Una delle novità più attese per il 2026 è sicuramente la possibilità che venga finalmente introdotto il cosiddetto doppio canale di reclutamento docenti. Se ne parla da anni, negli ultimi mesi, in coincidenza con l’avvicinarsi della fine degli impegni Pnrr con l’Ue, se ne sta parlando sempre più. Merito dell’onorevole Mario Pittoni, convinto sostenitore dell’importanza di una strumento simile per stabilizzare i precari, e della senatrice Bucalo che ha presentato una proposta di legge in tal senso.
Il fallimento dei concorsi
Non è un obiettivo concretizzabile in tempi brevi, ma sicuramente la sensazione è che mai come adesso ci sia l’intenzione di affiancare al canale delle assunzioni da concorsi un altro strumento.
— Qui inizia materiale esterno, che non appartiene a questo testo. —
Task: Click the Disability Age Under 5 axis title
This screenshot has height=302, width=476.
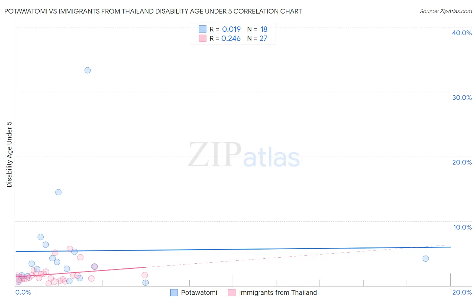Action: tap(9, 154)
Anche perché i fatti dimostrano come le procedure concorsuali si siano dimostrate insufficienti: se con i concorsi Pnrr ravvicinati degli ultimi mesi il precariato è rimasto inalterati, anzi se possibile è aumentato, è la conferma che i concorsi da soli non sono sufficienti.
Ma il doppio canale sarebbe la panacea di tutti i mali? Secondo i più assidui sostenitori sì, come ad esempio i sindacati come Anief. Ma dipende anche molto da che tipo di normativa li potrebbe accompagnare, perché in assenza di ciò, non ci sarebbero garanzie.
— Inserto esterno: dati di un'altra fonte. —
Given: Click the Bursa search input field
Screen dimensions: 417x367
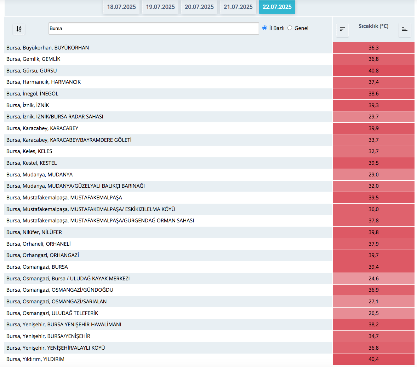Looking at the screenshot, I should (153, 29).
Le potenzialità del doppio canale
Lo spiega la docente esperta Sonia Cannas a Orizzonte Scuola, sottolineando come in realtà il doppio canale in realtà esiste già, tramite le GAE (Graduatorie ad Esaurimento). Va detto però in questo senso che le graduatorie a esaurimento sono già esaurite. Si tratta di graduatorie che da sempre erano popolate da docenti abilitati attraverso vecchi concorsi o percorsi.
Al momento sono graduatorie in fase di esaurimento, ma ci sono ancora docenti in attesa di assunzione anche dopo decenni. Secondo la docente esperta Sonia Cannas, questo dimostra che il doppio canale non necessariamente rappresenta e costituisce una garanzia di immissione in ruolo in tempi brevi. Nel 2026, in ogni caso, prenderà il via quello che lo stesso Mario Pittoni ha definito un momentaneo doppio canale di reclutamento grazie ai nuovi elenchi regionali per il ruolo riservati agli idonei.